Entrepreneurs in Nigeria
The Role of Entrepreneurs in Nigeria's Past and Continuing Development
The Role of Entrepreneurs in Nigeria's Past and Continuing Development
Entrepreneurship has long been regarded as a practice in which an owner or manager of a business enterprise makes money through taking risks and further taking initiative (Deakins and Freel, 2009, p.4). Traditionally, entrepreneurs have been seen as individuals who are willing to launch a new venture or enterprise and accept full responsibility for the outcome (Levesque and Minniti, 2010, p.305). Such business maneuvers and strategies employed by such entrepreneurs have the capacity to shape an area's entire economic standing. In terms of development, countries with strong entrepreneurial backgrounds have had the capacity to both develop quickly and maintain a significant economic standing in both the international and their respective domestic markets. The utilization of a true entrepreneurial spirit has long had the capacity to shape a country into the entities that the world sees today, and such spirit has long been seen within Nigeria. In gauging the history of entrepreneurship in Nigeria, one is better able to garner an understanding of the country's development economically and within the business world. Further, it can be seen that current entrepreneurship in Nigeria is a concept that goes back for centuries and continues to develop today.

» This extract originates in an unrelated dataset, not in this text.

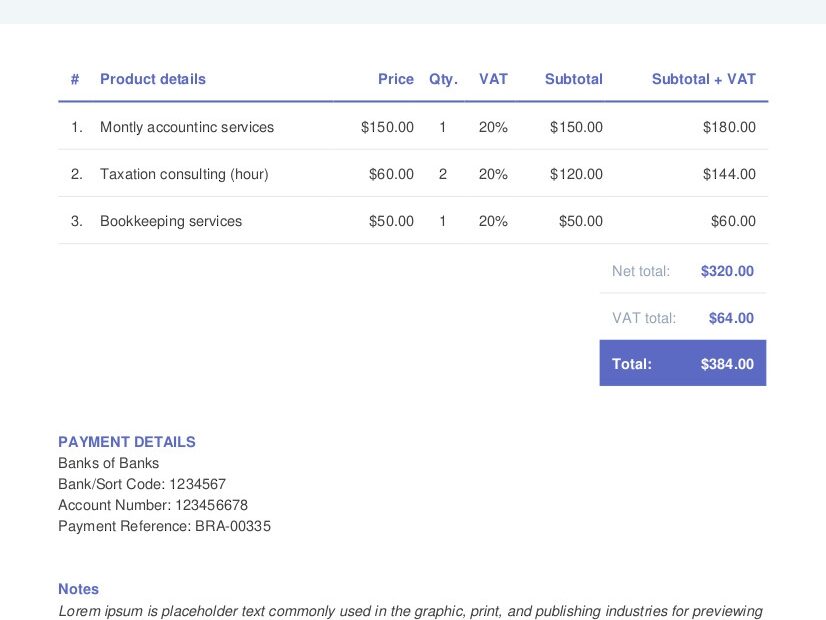This screenshot has width=826, height=620.
Task: Select the VAT total value $64.00
Action: [731, 318]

Early Entrepreneurship in Nigeria and Economic Development
Individuals of the Nigerian Ibo community are considered some of the oldest entrepreneurs in history, with their expertise stretching back to times before modern currency and trade models had developed anywhere else on the planet (Osalor, 2009, p.1). A country rich in the natural talents of its citizens and crafts, the utilization of such facets has long sustained most of the country's rural and urban poor for the better part of the last half century. In a country largely inhabited by varying tribes in until the influx of the white man in the late 1800s, entrepreneurship in Nigeria was based on the primal factors of necessity and survival. Largely rural, certain tribes would utilize tactics for hunting, while others focused on the harvesting of grains. Trade and the utilization of services were seen as commodities to be exchanged, bartered for, and purchased. Characterized by production or manufacturing, entrepreneurship did in fact exist in Nigeria in these types and was utilized widely throughout the country and internationally in the years to come.

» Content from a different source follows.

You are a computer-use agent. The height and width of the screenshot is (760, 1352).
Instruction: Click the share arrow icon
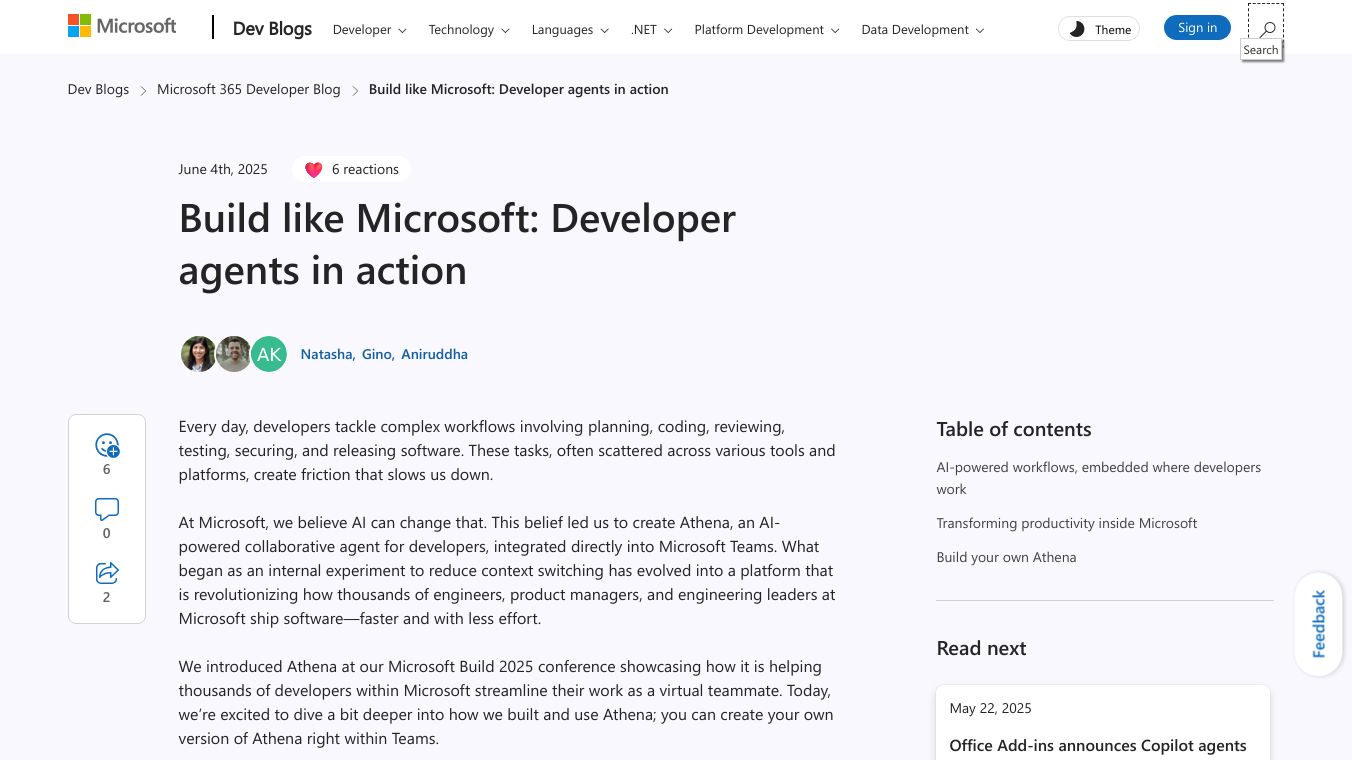(107, 573)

For example, the entrepreneurial ability of the Ibo has been traced back to the beginnings of direct trade with Europeans as early as the 1870s. Upon discerning the fundamental values of trade and survival, the Ibo had gained significant headway in trade, business, and entrepreneurial values that would continue both develop and shape the modern use of entrepreneurship in the country (Olutayo, 1999, p. 149). Such tribal entrepreneurship was significantly depleted upon the coming of European colonial masters in the late 1800s. Upon their arrival to trade, European traders largely utilized Nigerians -- including the aforementioned skilled Ibo -- as their middle men, and in this way, modern entrepreneurship in Nigeria was conceived, with many Nigerian entrepreneurs now engaged in retail trade or sole proprietorship (Bizcovering, 2008, p.1).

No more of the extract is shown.